Existait-il d'autres solutions ?

Oui, il y a d'autres solutions.

En matière fiscale, d'abord : on a besoin de davantage de recettes fiscales ? Élevons le taux de prélèvement pour tous, de manière à ce que les couples sans enfants et les célibataires participent à l'effort. Le choix de baisser le plafond du quotient est totalement inique car il revient à taxer à un taux plus élevé les « riches avec enfants » que les « riches sans enfants ».

En matière de prestations familiales, ensuite : il est clair que les déficits de la branche vieillesse de la Sécu ne peuvent que s'accroître, compte tenu de l'arrivée à la retraite des générations du baby-boom. Il est clair aussi que les dépenses maladie ne peuvent pas être maîtrisées, compte tenu de ce vieillissement de la population et des progrès de la médecine. Dès lors, il est limpide que ce sera toujours sur la branche famille qu'on va prélever pour combler les trous. Ce n'est pas nouveau : 40 % des économies du plan Juppé étaient déjà faites sur les familles.

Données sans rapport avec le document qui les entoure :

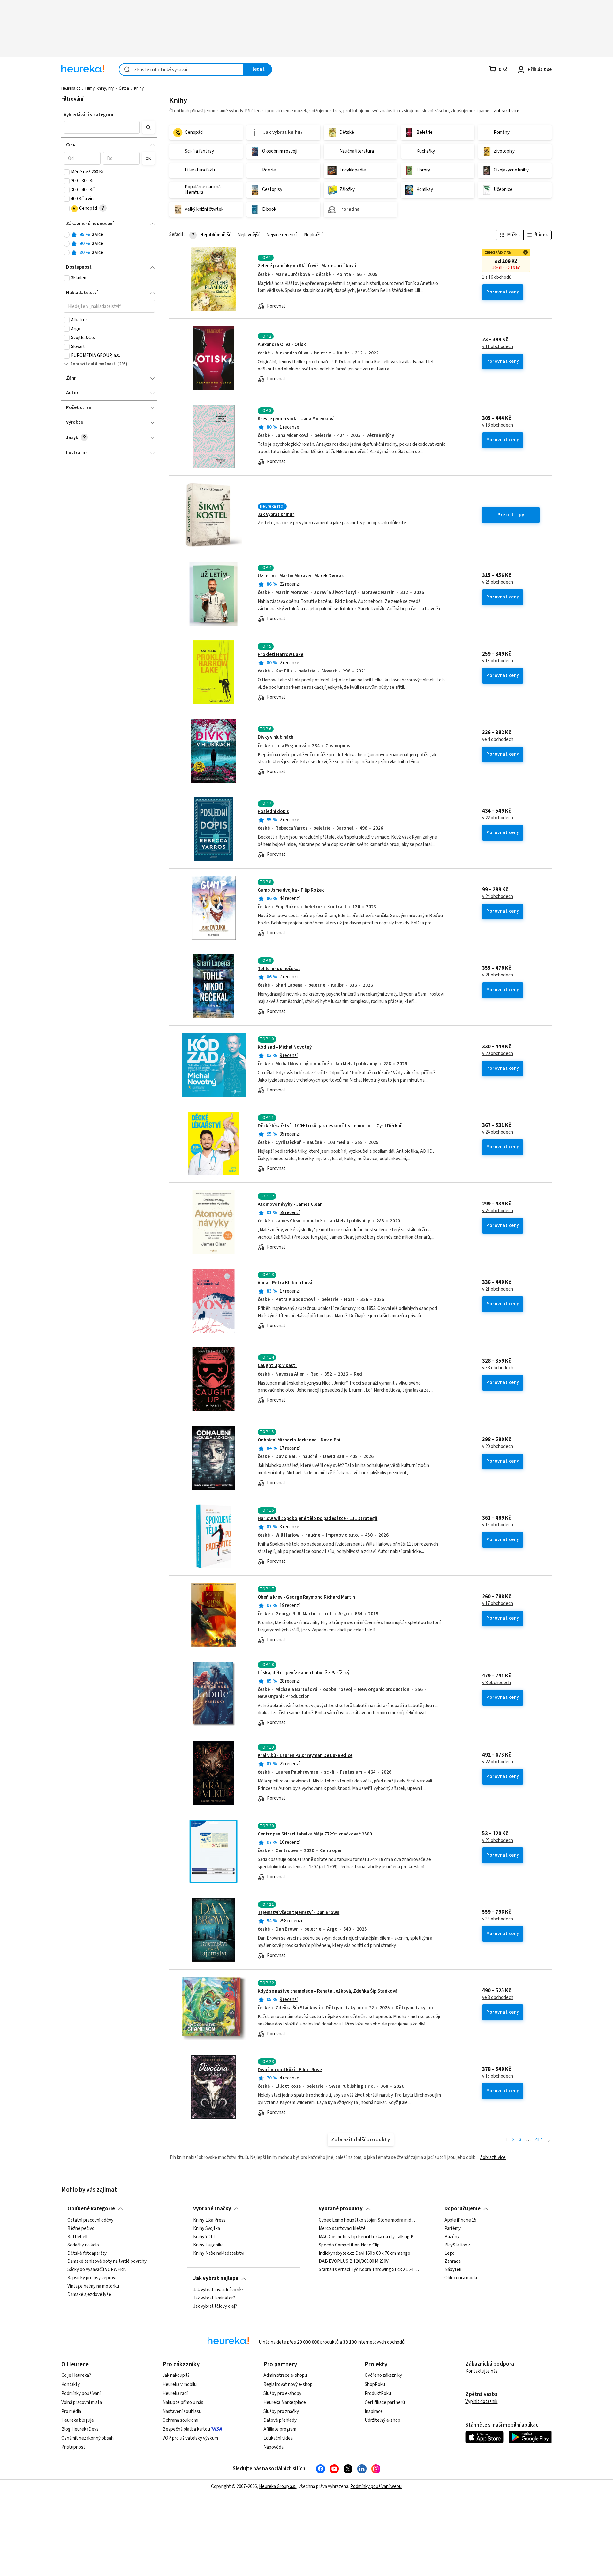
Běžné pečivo (81, 2228)
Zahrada (452, 2261)
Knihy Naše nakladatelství (218, 2253)
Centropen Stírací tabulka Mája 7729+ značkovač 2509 (315, 1834)
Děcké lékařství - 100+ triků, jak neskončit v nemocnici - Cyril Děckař (330, 1125)
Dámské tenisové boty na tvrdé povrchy (107, 2261)
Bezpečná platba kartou (186, 2429)
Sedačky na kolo (83, 2245)
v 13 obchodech (497, 661)
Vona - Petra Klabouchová (285, 1283)
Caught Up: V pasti (277, 1365)
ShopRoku (375, 2384)
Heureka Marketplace (284, 2402)
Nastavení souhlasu (182, 2411)
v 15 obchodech (497, 1525)
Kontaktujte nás (481, 2371)
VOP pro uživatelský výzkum (190, 2438)
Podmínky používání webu (376, 2486)
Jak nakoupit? (176, 2375)
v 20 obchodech (497, 1054)
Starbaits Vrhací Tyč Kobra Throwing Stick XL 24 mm (369, 2270)
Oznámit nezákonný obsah (87, 2438)
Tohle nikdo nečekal (279, 968)
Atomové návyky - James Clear (290, 1204)
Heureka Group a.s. (277, 2486)
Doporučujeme (462, 2209)
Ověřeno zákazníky (383, 2375)
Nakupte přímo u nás (183, 2402)
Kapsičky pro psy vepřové (92, 2278)
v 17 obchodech (497, 1603)
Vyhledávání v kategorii (88, 114)
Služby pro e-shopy (282, 2393)
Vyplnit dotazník (481, 2401)
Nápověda (273, 2447)
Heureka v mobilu (180, 2384)
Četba (124, 88)
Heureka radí (175, 2393)
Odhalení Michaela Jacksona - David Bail (300, 1440)
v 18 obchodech (497, 425)
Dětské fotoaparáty (87, 2253)
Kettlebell (77, 2236)
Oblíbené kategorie (91, 2209)
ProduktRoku (378, 2393)
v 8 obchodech (496, 1683)
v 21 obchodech (497, 975)
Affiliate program (279, 2429)
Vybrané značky (212, 2209)
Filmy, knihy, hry (99, 88)
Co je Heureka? (76, 2375)
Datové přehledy (280, 2420)
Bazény (451, 2236)
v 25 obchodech (497, 582)
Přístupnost (73, 2447)
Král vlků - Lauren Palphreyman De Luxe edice (305, 1755)
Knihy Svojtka (206, 2228)
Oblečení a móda (460, 2278)
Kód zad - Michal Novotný (285, 1047)
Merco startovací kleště (342, 2228)
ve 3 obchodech (497, 1368)
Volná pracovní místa (81, 2402)
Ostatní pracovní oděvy (90, 2220)
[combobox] (181, 69)
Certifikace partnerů (385, 2402)
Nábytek (452, 2270)
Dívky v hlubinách (275, 737)
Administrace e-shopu (285, 2375)
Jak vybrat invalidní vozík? (218, 2290)
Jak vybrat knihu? (276, 514)
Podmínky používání (81, 2393)
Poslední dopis (273, 811)
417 (538, 2139)
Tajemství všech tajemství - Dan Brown (298, 1912)
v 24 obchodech (497, 896)
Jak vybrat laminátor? (214, 2298)
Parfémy (452, 2228)
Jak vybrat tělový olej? (215, 2306)
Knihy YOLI (204, 2236)
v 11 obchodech (497, 347)
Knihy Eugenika (208, 2245)
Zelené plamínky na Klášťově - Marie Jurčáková (307, 265)
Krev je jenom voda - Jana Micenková (296, 418)
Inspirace (374, 2411)
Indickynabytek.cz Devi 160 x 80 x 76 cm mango (364, 2253)
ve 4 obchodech (497, 739)
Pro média (71, 2411)
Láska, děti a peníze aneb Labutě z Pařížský (303, 1672)
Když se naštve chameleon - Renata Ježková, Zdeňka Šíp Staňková (327, 1991)
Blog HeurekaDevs (80, 2429)
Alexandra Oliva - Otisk (282, 344)
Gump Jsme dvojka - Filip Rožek (291, 890)
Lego (449, 2253)
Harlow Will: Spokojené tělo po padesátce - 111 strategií (317, 1518)
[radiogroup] (109, 243)
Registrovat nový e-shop (288, 2384)
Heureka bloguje (77, 2420)
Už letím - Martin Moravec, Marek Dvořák (301, 576)
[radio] (67, 235)
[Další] (549, 2140)
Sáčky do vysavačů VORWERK (96, 2270)
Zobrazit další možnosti (93, 364)
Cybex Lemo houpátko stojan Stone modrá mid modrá (369, 2220)
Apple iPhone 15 (460, 2220)
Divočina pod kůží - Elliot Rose (290, 2069)
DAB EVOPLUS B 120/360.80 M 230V (354, 2261)
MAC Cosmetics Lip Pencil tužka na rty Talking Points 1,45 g (369, 2236)
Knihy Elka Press (209, 2220)
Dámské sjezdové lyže (89, 2294)
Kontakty (70, 2384)
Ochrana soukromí (180, 2420)
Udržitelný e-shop (382, 2420)
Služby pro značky (281, 2411)
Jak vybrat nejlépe (215, 2278)
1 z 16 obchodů (496, 277)
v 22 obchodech (497, 818)
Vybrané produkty (341, 2209)
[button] (102, 127)
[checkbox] (67, 172)
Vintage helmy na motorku (93, 2286)
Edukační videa (278, 2438)
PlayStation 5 (457, 2245)
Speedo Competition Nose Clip (349, 2245)
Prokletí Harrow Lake (280, 654)
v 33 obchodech (497, 1919)
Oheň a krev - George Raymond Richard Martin (306, 1597)
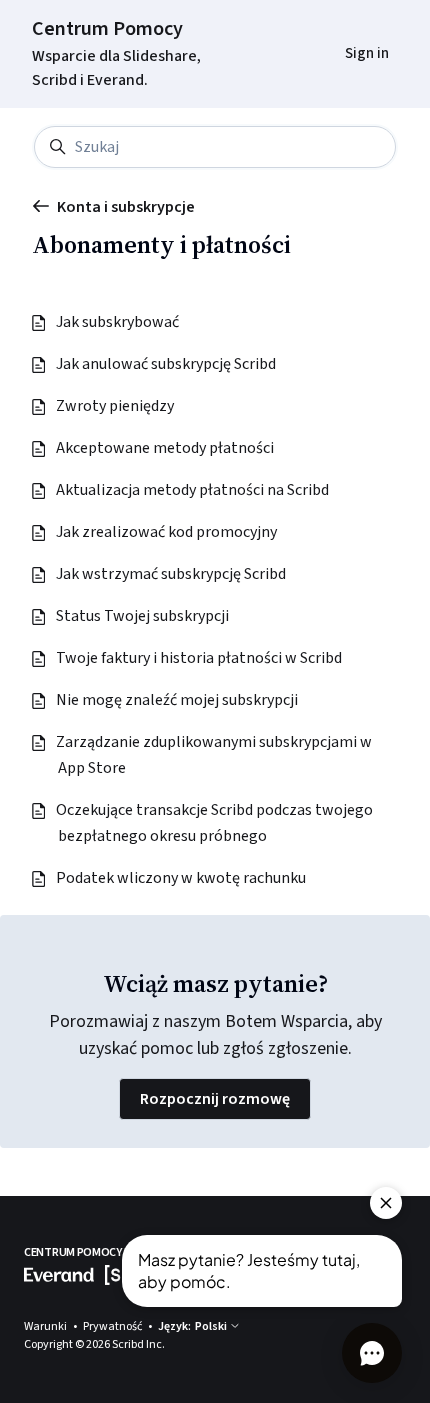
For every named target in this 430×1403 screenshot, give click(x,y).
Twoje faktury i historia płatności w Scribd (200, 658)
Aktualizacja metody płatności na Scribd (193, 490)
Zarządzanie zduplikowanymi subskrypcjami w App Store (215, 755)
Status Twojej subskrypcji (143, 616)
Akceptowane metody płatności (166, 448)
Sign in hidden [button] (351, 26)
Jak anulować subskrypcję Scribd (167, 364)
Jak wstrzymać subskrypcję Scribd (172, 574)
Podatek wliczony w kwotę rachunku (182, 878)
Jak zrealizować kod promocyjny (167, 532)
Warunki (46, 1326)
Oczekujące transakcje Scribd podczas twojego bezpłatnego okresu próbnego (215, 823)
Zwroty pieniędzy (116, 406)
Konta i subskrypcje (126, 207)
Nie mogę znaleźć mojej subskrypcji (178, 700)
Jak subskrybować (118, 322)
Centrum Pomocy (107, 29)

Que faire ? Changer de méthode. Si on ne peut pas « payer » aujourd'hui toutes les familles avec des prestations familiales, on peut le faire à crédit demain.

Parce qu'il faut bien « payer » les familles si on veut d'une part faire la justice, d'autre part ne pas les décourager d'avoir des enfants. Les familles méritent d'être « payées » parce qu'elles assurent la préparation des retraites dans nos régimes par répartition. En effet, les cotisations vieillesse des actifs ne sont pas capitalisées en vue de leur retraite. Elles sont immédiatement reversées aux retraités et dépensées par eux. Lorsque les actifs partiront à leur tour à la retraite, cet argent aura disparu depuis longtemps. C’est le système de la « répartition ». Ce qui prépare la retraite des actifs, en répartition, c’est l’argent qu’ils investissent dans la génération à venir. « Chaque génération doit payer elle-même ses retraites, non par les cotisations, comme certains l’imaginent, mais par sa descendance. » Tel est l’incontestable théorème d’Alfred Sauvy.

Or, si l’investissement dans la nouvelle génération est financé à hauteur de 40 % par l’impôt ou les cotisations sociales (cet argent sert à payer l’instruction des enfants, leur couverture maladie, l’assurance maternité et les prestations familiales de leurs enfants), il est aussi financé à hauteur de 60 % par les familles. Il s’agit de l’argent dépensé par les parents (net des prestations familiales) et heures de travail domestique effectuées pour eux. Néanmoins, tout cet argent et ce temps que les familles investissent dans les enfants ne leur rapporte pas de droit sur les retraites que, pourtant, ils préparent ainsi. Au contraire, il a été démontré que plus les couples ont d'enfants, plus faible sera leur retraite (du fait des interruptions d'activité de la mère) et, naturellement, plus faible sera aussi leur épargne. Difficile de les décourager davantage ! Et d'être plus injuste !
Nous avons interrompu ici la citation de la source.